Finance
Repository source: Finance
Description¶
The first step is to choose dependent and independent variables. This choice is essentially a mapping from multidimensional data into an unstructured point dataset. This example chooses MONTHLY_PAYMENT, INTEREST_RATE, and LOAN_AMOUNT as (x, y, z) point coordinates, and TIME_LATE as a scalar value. This maps four of six variables. For now we will ignore the other two variables.
The example uses vtkGaussianSplatter to perform the splatting operation (i.e., conversion from unstructured points to volume dataset). This is followed by an isosurface extraction. We splat the data two times. The first time we splat the entire population. This is to show context and appears as gray/ wireframe in the figure. The second time we splat the data and scale it by the value of TIME_LATE . As a result, only payments that are late contribute to the second isosurface. The results of this visualization are interesting. First, we see that there is a strong correlation between the two independent variables MONTHLY_PAYMENT and LOAN_AMOUNT . (This is more evident when viewing the data interactively.) We see that the data falls roughly on a plane at a 45 degree angle between these two axes. With a little reflection this is evident: the monthly payment is strongly a function of loan amount (as well as interest rate and payment period). Second, we see that there is a clustering of delinquent accounts within the total population. The cluster tends to grow with larger interest rates and shrink with smaller monthly payments and loan amounts. Although the relationship with interest rate is expected, the clustering towards smaller monthly payments is not. Thus our visualization has provided a clue into the data. Further exploration may reveal the reason(s), or we may perform additional data analysis and acquisition to understand the phenomena.
One important note about multidimensional visualization. Because we tend to combine variables in odd ways (e.g., the use of MONTHLY_PAYMENT , INTEREST_RATE , and LOAN_AMOUNT as (x, y, z) coordinates), normalization of the data is usually required. To normalize data we simply adjust data values to lie between (0,1). Otherwise our data can be badly skewed and result in poor visualizations.

PROVIDED INFORMATION =>
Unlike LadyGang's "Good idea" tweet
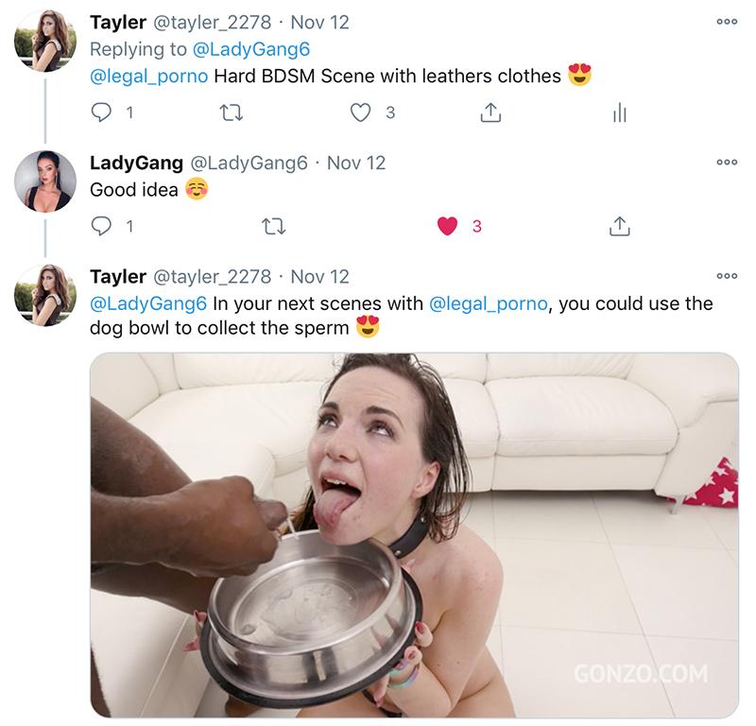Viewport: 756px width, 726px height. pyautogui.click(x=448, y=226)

---

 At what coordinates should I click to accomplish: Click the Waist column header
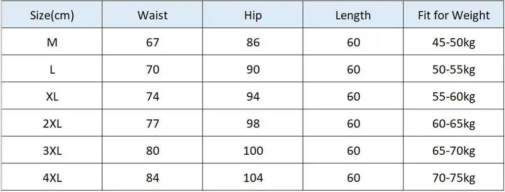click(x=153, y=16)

WRITTEN REQUEST => From the Finance text, print everything from "One important note" down to "in poor visualizations.", word for word. The items are unrelated to the Finance text.

TASK ANSWER =>
One important note about multidimensional visualization. Because we tend to combine variables in odd ways (e.g., the use of MONTHLY_PAYMENT , INTEREST_RATE , and LOAN_AMOUNT as (x, y, z) coordinates), normalization of the data is usually required. To normalize data we simply adjust data values to lie between (0,1). Otherwise our data can be badly skewed and result in poor visualizations.